We are happy to announce that we have extended our support of the Women’s Adult Literacy Programme delivered by the Lilongwe Wildlife Centre, thereby empowering more marginalised women in Malawi to lift themselves out of poverty through education. Over the 10 month course, 130 women from poor communities in Lilongwe will acquire skills in reading, writing and numeracy and will at the same time be better able to understand critical issues concerning the conservation of biodiversity through the choice of wildlife and environmental learning themes. We have also facilitated fund-raising efforts for other development projects in this community.
The High Five Club has connected The Edmund Waller School in London with the Mara Riante Nursery School in Kenya. It is hoped that a strong relationship between the two schools is forming and that in the months to come the schools will be eligible to receive further help from The British Council’s Connecting Classrooms initiative.
We have recently joined hands with the Chipembele Wildlife Education Trust in Zambia’s Luangwa Valley in support of their Zambian Student’s Fund. The aim is to conduct a ground-breaking International Conservation Exchange, linking their Zambian Chipembele Conservation Club students with students from a school in Australia.
In 2014 ten of their most outstanding students will visit Adelaide on an international conservation education exchange. This will be the first time these rural children will have travelled outside their country.
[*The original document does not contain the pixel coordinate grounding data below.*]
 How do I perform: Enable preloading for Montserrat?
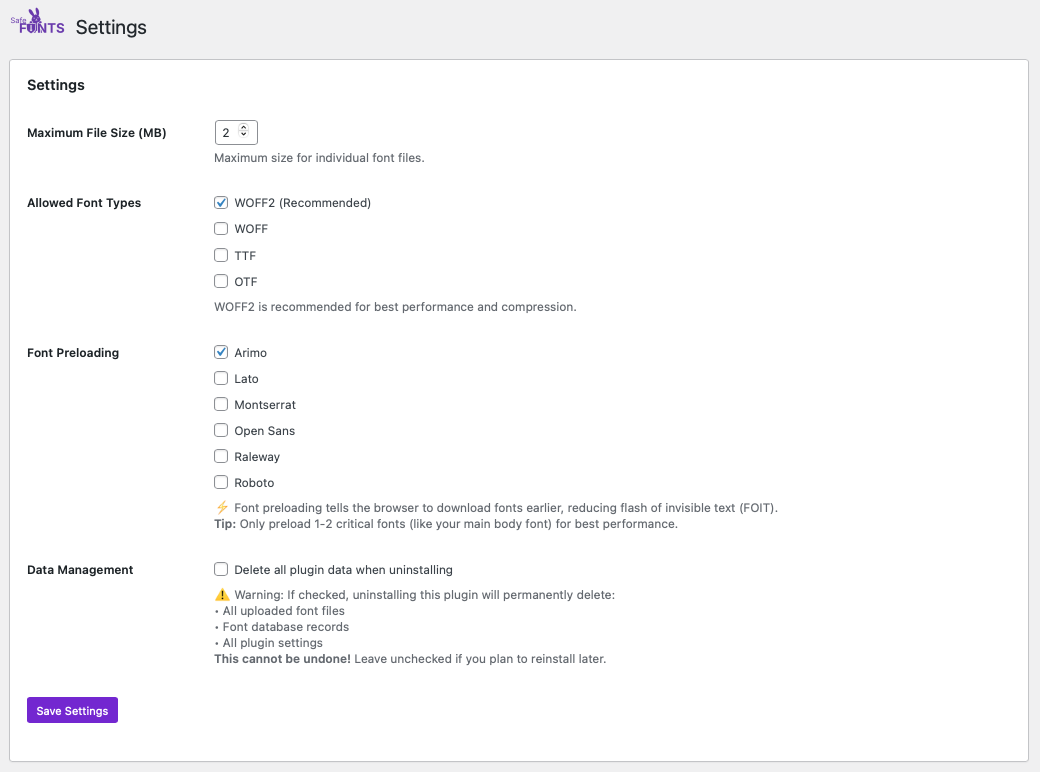tap(221, 404)
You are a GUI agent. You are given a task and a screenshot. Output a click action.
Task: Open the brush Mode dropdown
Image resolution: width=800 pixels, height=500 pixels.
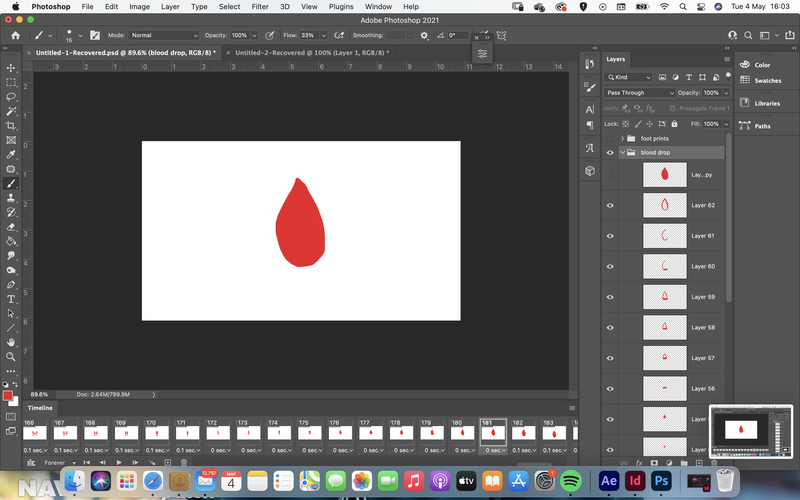[x=164, y=35]
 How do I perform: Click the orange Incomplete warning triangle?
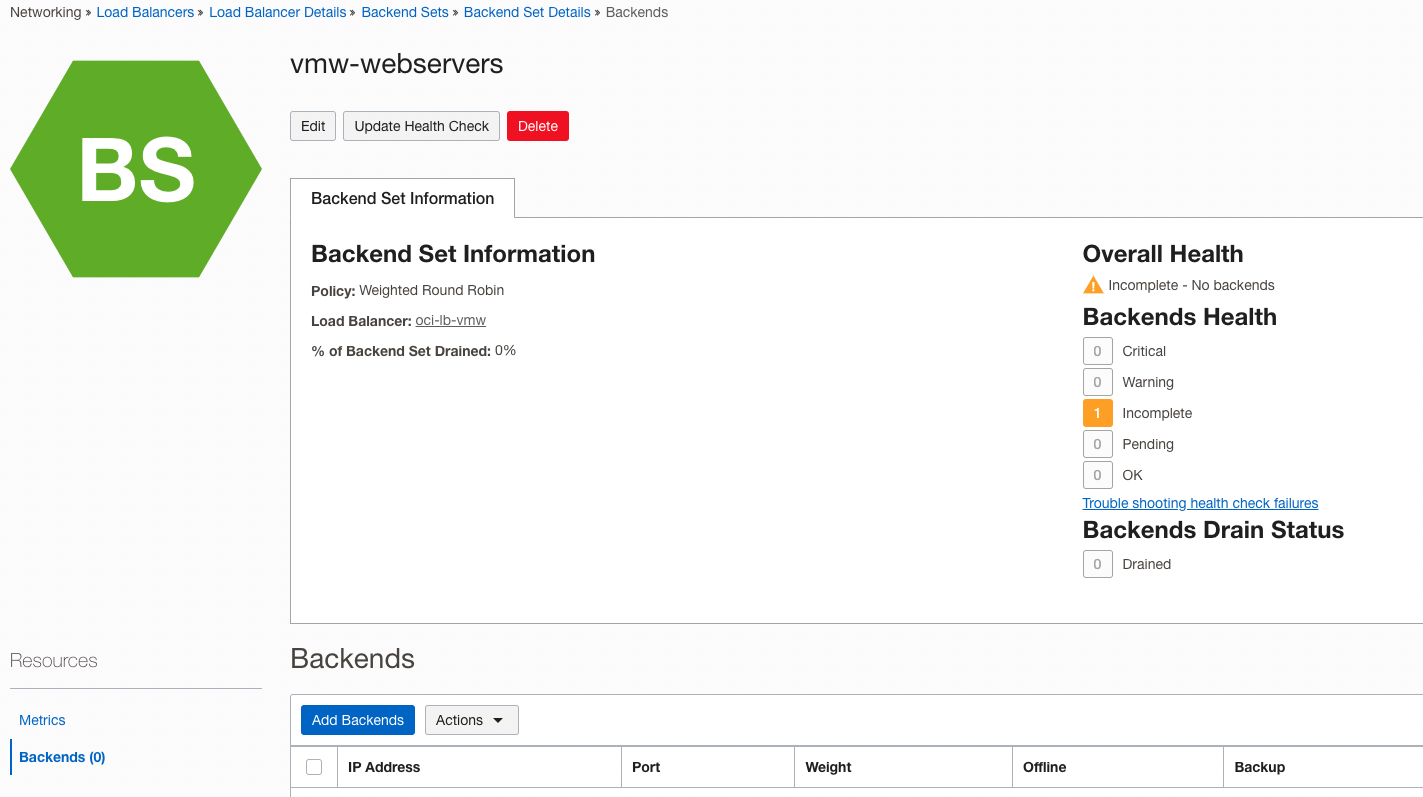[x=1092, y=285]
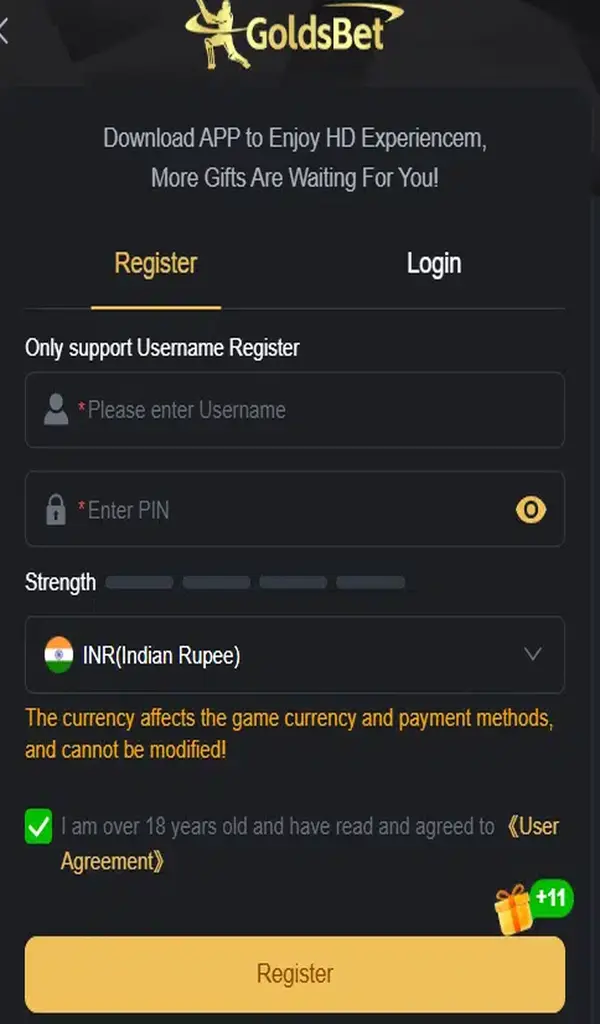
Task: Click the user silhouette icon
Action: tap(56, 410)
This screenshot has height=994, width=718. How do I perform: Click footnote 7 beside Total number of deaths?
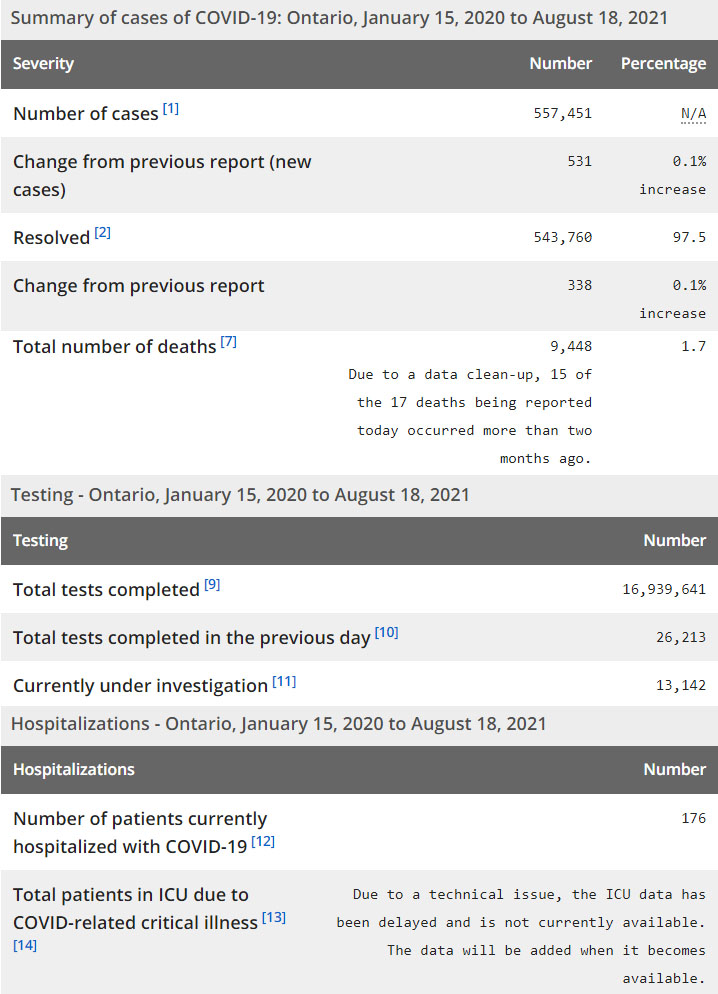click(x=228, y=342)
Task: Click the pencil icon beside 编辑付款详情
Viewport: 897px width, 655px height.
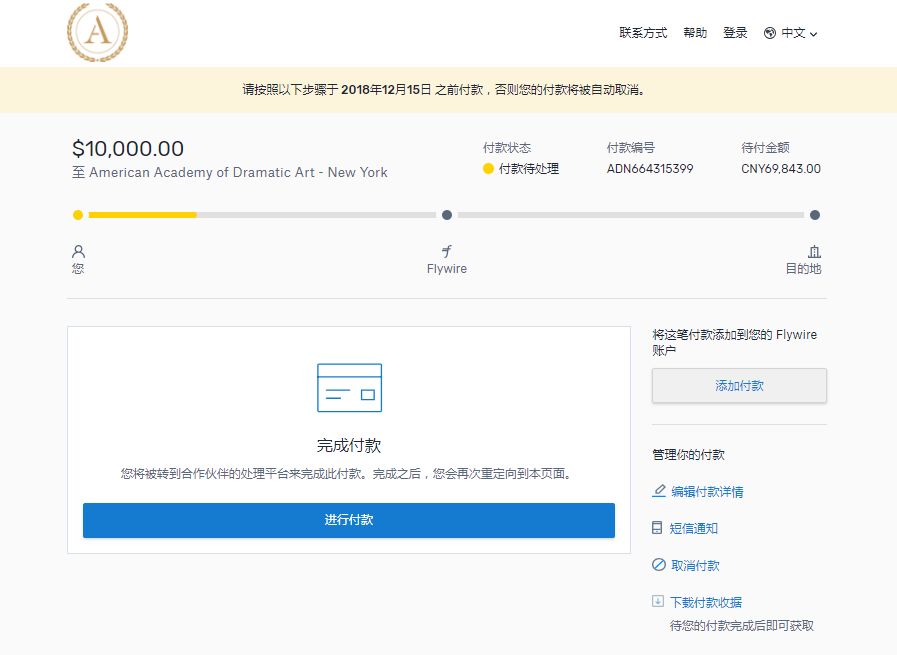Action: point(657,491)
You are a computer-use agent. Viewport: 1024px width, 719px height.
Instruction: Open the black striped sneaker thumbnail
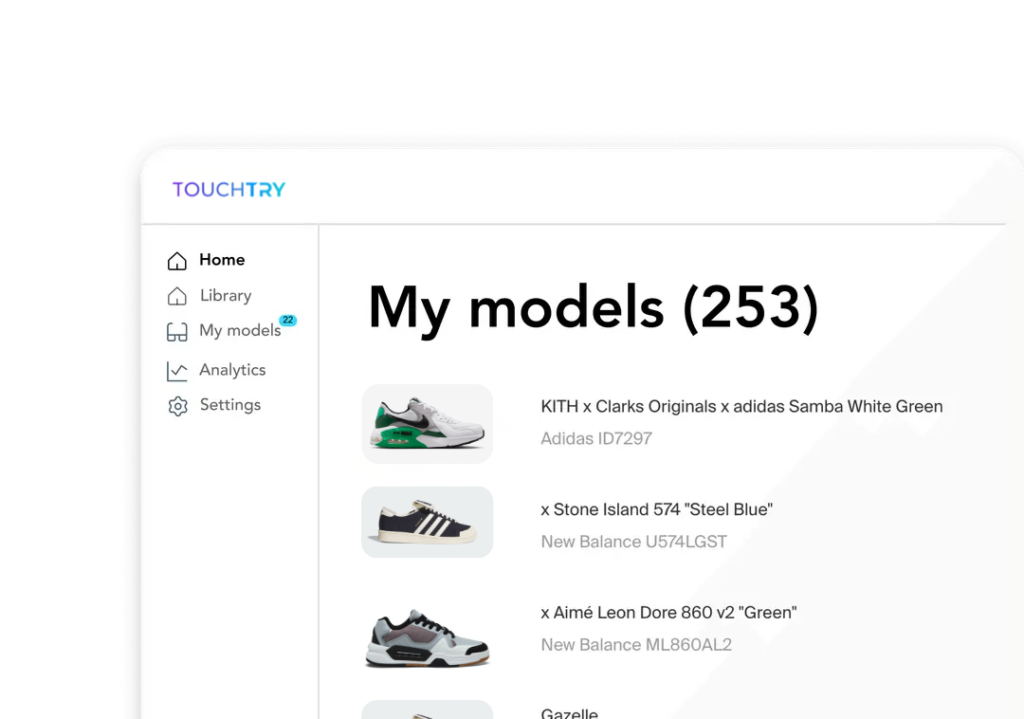coord(427,522)
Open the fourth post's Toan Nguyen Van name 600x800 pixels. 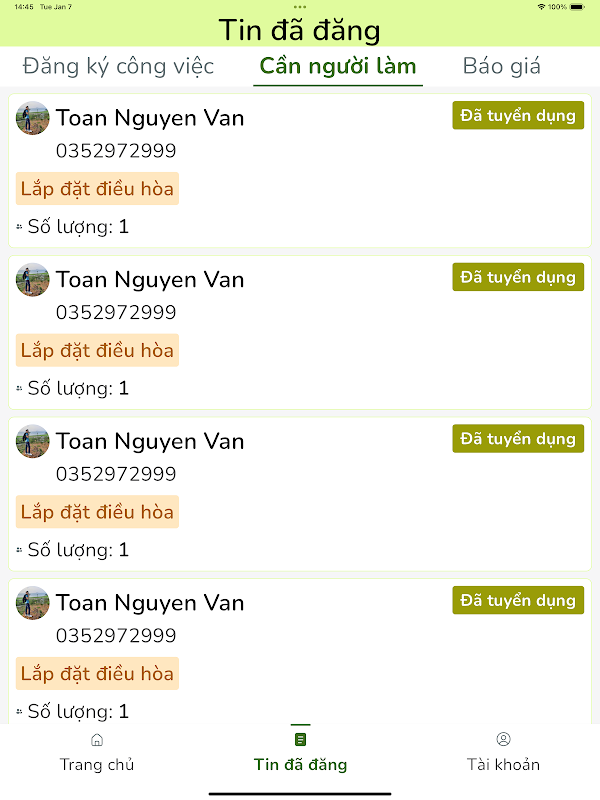[x=150, y=603]
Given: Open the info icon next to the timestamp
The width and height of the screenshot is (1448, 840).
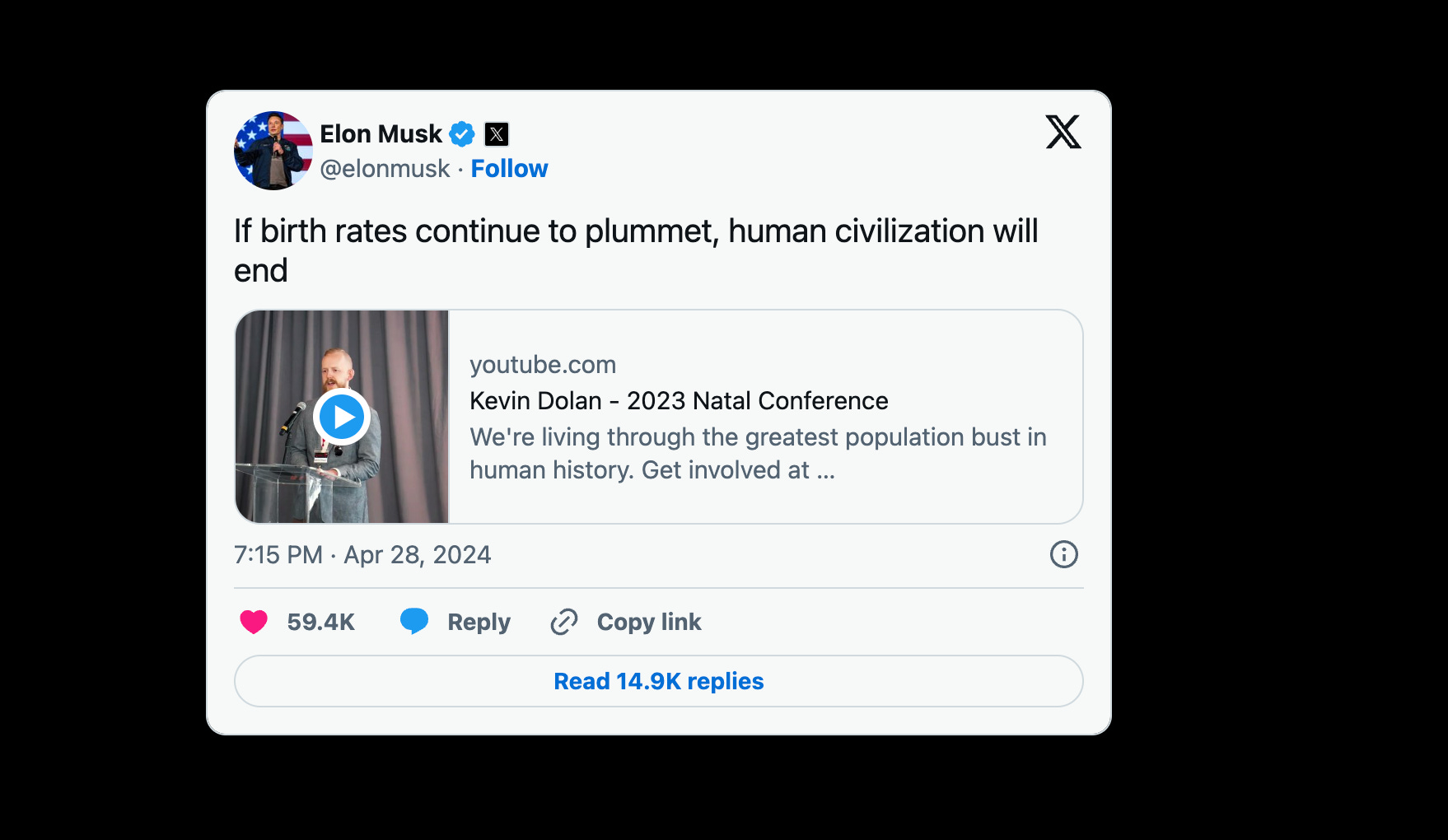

We have contributed towards their travel fee to Australia by purchasing a tile on Chipembele’s supporter’s Wall ($200/£134.99) www.chipembele.org/supporterswall.
In the African bush a hunter is confronted by an angry conservationist armed with a gun. As the poacher pleads for his life, we unravel the complex issues around wildlife conservation in this beautiful but dangerous land.
Ian Redmond talks about the challenges facing wildlife and local communities in Africa today and some of the choices open to conservationists. He also explains why he is supporting and attending the performance of SNARED at Canterbury’s Gulbenkian Theatre.